Tek çare yeni öğrendikleri nanopartikül teknolojisini büyük bir hızla uygulamaya koymaktı. Akıl Küpü'nün uzaylılardan öğrendiği bilgileri ve araştırma üssünde bulduğu formülleri kullanarak, uzay araçlarının çevresindeki buzları yavaşça eritmeye başladılar. Nanopartiküller, su moleküllerinin yapısını değiştirerek, erime noktasını düşürdü. Üstümüzdeki ve çevremizdeki buzlar eridikçe, araçlar kademeli olarak yüzeye doğru yükselmeye başladı.
Mertcan ve Akıl Küpü, nanopartikülleri ustaca kullanarak, hepimizi güvenli bir şekilde yüzeye çıkarmayı başardılar. Uzun ve zorlu bir süreçten sonra, araçlarımız nihayet buzun altından kurtuldu ve tekrar yüzeye çıktı. Bir kez daha tehlikelerle başa çıkma yeteneğimiz sınanmıştı. Buna karşılık zekâmızı, gücümüzü ve yaratıcılığımızı göstermiştik.
Artık, kalın buz kütlelerinin altında sıkışıp kalmış olmanın stresi ve korkusu geride kalmıştı. Sağ salim kurtulmanın mutluluğunu yaşıyorduk. Her iki uzay aracımız da kalkışa geçti ve özgürlüğüne kavuşan birer kuş gibi olanca hızımızla Europa'dan uzaklaştık.
Europa'da zor saatler geçirmiştik fakat oradaki araştırma üssünde çok önemli bilgiler elde etmiştik. Sonra da bu bilgileri çatlağın içinden çıkabilmek için uygulamaya koymuştuk. Şimdi Dünya'da bu deneyimi kullanacaktık.
Nihayet Dünya göründü. Atmosfere girerken, yuvaya kavuşmanın heyecanı ile gözlerim dolmuştu. Uzay yolculuğumuz bitmişti. Öğrendiğimiz bilgiler sayesinde deniz seviyesini düşürüp Dünya’yı eski haline getireceğimizden emindim.

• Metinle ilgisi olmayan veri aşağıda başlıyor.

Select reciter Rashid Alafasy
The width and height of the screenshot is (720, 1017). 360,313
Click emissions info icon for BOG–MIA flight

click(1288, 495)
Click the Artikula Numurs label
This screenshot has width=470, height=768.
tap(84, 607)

Akıl ve bilimle bu tür sorunları çözebilirdik. Fakat şimdi önümüzde daha da zor bir mücadele vardı: İnsan doğasındaki yıkıcılığı, ayrımcılığı ve bencilliği yok etmek… İnsanlık, tarih boyunca ilkel içgüdülerinin pençesinde savaşlar, vahşet, ırkçılık, kölecilik, sömürgecilik, çıkar çatışmaları, doğanın tahribi, baskı ve adaletsizlik ile insan, hayvan ve doğa üzerindeki zulümlere neden olmuştu. Artık içsel dönüşümünü gerçekleştirip gelişiminin bir üst seviyesine çıkma zamanı gelmişti.
Bunları düşünürken geleceğimizin bir kez daha belirsiz olduğunu fark ettim. Bu zor işin üstesinden gelebilecek miydik? İnsanın en büyük başarısı ne olacaktı? Uzaya hâkim olmak mı, kendine hâkim olmak mı? Bunu yalnızca zaman gösterecekti. Ancak kesin olan bir şey vardı, insanlığın yolculuğu henüz bitmemişti.
Yeni dünyamızı gökte ararken yerde bulmuştuk. Uzayda dolaştıkça Dünya’nın değerini daha iyi anlamıştık. Biz evrenin dinozorları değil yaşayan bir parçasıydık. İçimizdeki dayanma gücü ve yok olmayı reddeden hayatta kalma arzusu ile yaşamımızı sürdürecek, fakat bu kez zihnimizin sınırlarını aşıp şiddeti ve açgözlülüğü terk edecek, Dünya'nın canlı cansız tüm varlıkları ile barış ve uyum içinde yaşamayı başaracaktık.
“Biliyor musunuz,” dedim, sesimdeki heyecanı bastırmaya çalışarak, “Aradığımız gezegeni bulamadık ama bu yolculuk bana ummadığım bir zenginlik kattı. Varoluşun kırılganlığını ve yaşadığımız her anın değerini öğrendim. Evrenin yıldızlarla süslü ihtişamını keşfettim, ama hiçbir gezegeni Dünya’yı sevdiğim kadar sevmedim. Şimdi yeni bir dünya kurma hayali bana umut veriyor!”
Ve son sözü Akıl Küpü söyledi:
"Yeni dünyayı önce kendi içimizde kurmalıyız.”